Exercise => Reproduce all of the entries below word for word, keeping every character and line unchanged.

Input =>
-------
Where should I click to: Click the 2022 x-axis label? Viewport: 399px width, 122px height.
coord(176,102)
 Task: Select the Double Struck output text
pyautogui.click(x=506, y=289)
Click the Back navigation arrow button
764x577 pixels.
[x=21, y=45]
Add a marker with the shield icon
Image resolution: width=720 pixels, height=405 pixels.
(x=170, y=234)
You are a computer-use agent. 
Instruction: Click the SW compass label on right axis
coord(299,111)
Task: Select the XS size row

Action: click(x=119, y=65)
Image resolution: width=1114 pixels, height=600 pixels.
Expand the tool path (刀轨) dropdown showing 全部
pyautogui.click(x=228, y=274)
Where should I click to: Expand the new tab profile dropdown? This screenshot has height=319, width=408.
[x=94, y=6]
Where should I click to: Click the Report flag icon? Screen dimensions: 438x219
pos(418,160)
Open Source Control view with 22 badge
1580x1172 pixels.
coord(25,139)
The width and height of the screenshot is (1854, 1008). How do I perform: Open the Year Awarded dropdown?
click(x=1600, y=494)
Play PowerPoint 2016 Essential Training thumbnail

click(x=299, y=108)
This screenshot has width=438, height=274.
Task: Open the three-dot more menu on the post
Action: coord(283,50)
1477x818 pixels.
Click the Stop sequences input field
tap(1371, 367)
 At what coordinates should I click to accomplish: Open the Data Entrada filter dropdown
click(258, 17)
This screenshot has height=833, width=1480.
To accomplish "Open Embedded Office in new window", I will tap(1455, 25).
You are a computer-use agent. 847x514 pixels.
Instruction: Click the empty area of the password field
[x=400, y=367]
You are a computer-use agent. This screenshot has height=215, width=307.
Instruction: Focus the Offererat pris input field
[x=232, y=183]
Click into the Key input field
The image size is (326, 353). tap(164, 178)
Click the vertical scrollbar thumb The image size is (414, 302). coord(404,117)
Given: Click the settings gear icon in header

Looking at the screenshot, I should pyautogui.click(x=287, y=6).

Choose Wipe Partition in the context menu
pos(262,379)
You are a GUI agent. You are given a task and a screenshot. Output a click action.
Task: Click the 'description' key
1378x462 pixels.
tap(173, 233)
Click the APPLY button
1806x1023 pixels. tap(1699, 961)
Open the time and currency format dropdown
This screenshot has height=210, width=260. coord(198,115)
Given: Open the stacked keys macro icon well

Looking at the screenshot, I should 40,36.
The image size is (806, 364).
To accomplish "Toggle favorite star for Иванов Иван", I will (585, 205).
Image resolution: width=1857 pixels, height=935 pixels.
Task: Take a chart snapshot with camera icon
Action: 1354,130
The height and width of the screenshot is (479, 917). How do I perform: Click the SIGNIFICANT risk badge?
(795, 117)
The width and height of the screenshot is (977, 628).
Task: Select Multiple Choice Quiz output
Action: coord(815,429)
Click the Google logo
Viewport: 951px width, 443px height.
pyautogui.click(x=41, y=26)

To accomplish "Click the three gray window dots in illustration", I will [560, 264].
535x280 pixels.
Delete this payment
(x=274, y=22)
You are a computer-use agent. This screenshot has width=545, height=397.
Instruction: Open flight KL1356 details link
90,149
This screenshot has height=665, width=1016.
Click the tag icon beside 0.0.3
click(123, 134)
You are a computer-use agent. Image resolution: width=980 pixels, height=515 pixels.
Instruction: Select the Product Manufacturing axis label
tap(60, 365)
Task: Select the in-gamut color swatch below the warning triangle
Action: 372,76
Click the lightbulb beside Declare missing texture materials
-------
Correct output =>
Where should I click to: Click the 2022 x-axis label? Viewport: 399px width, 122px height.
coord(176,102)
 Task: Select the Double Struck output text
pyautogui.click(x=506, y=289)
Click the Back navigation arrow button
764x577 pixels.
[x=21, y=45]
Add a marker with the shield icon
Image resolution: width=720 pixels, height=405 pixels.
(x=170, y=234)
You are a computer-use agent. 
Instruction: Click the SW compass label on right axis
coord(299,111)
Task: Select the XS size row

Action: click(x=119, y=65)
Image resolution: width=1114 pixels, height=600 pixels.
Expand the tool path (刀轨) dropdown showing 全部
pyautogui.click(x=228, y=274)
Where should I click to: Expand the new tab profile dropdown? This screenshot has height=319, width=408.
[x=94, y=6]
Where should I click to: Click the Report flag icon? Screen dimensions: 438x219
pos(418,160)
Open Source Control view with 22 badge
1580x1172 pixels.
coord(25,139)
The width and height of the screenshot is (1854, 1008). How do I perform: Open the Year Awarded dropdown?
click(x=1600, y=494)
Play PowerPoint 2016 Essential Training thumbnail

click(x=299, y=108)
This screenshot has width=438, height=274.
Task: Open the three-dot more menu on the post
Action: coord(283,50)
1477x818 pixels.
Click the Stop sequences input field
tap(1371, 367)
 At what coordinates should I click to accomplish: Open the Data Entrada filter dropdown
click(258, 17)
This screenshot has height=833, width=1480.
To accomplish "Open Embedded Office in new window", I will tap(1455, 25).
You are a computer-use agent. 847x514 pixels.
Instruction: Click the empty area of the password field
[x=400, y=367]
You are a computer-use agent. This screenshot has height=215, width=307.
Instruction: Focus the Offererat pris input field
[x=232, y=183]
Click into the Key input field
The image size is (326, 353). tap(164, 178)
Click the vertical scrollbar thumb The image size is (414, 302). coord(404,117)
Given: Click the settings gear icon in header

Looking at the screenshot, I should pyautogui.click(x=287, y=6).

Choose Wipe Partition in the context menu
pos(262,379)
You are a GUI agent. You are given a task and a screenshot. Output a click action.
Task: Click the 'description' key
1378x462 pixels.
tap(173, 233)
Click the APPLY button
1806x1023 pixels. tap(1699, 961)
Open the time and currency format dropdown
This screenshot has height=210, width=260. coord(198,115)
Given: Open the stacked keys macro icon well

Looking at the screenshot, I should 40,36.
The image size is (806, 364).
To accomplish "Toggle favorite star for Иванов Иван", I will (585, 205).
Image resolution: width=1857 pixels, height=935 pixels.
Task: Take a chart snapshot with camera icon
Action: 1354,130
The height and width of the screenshot is (479, 917). How do I perform: Click the SIGNIFICANT risk badge?
(795, 117)
The width and height of the screenshot is (977, 628).
Task: Select Multiple Choice Quiz output
Action: coord(815,429)
Click the Google logo
Viewport: 951px width, 443px height.
pyautogui.click(x=41, y=26)

To accomplish "Click the three gray window dots in illustration", I will [560, 264].
535x280 pixels.
Delete this payment
(x=274, y=22)
You are a computer-use agent. This screenshot has width=545, height=397.
Instruction: Open flight KL1356 details link
90,149
This screenshot has height=665, width=1016.
Click the tag icon beside 0.0.3
click(123, 134)
You are a computer-use agent. Image resolution: width=980 pixels, height=515 pixels.
Instruction: Select the Product Manufacturing axis label
tap(60, 365)
Task: Select the in-gamut color swatch below the warning triangle
Action: 372,76
Click the lightbulb beside Declare missing texture materials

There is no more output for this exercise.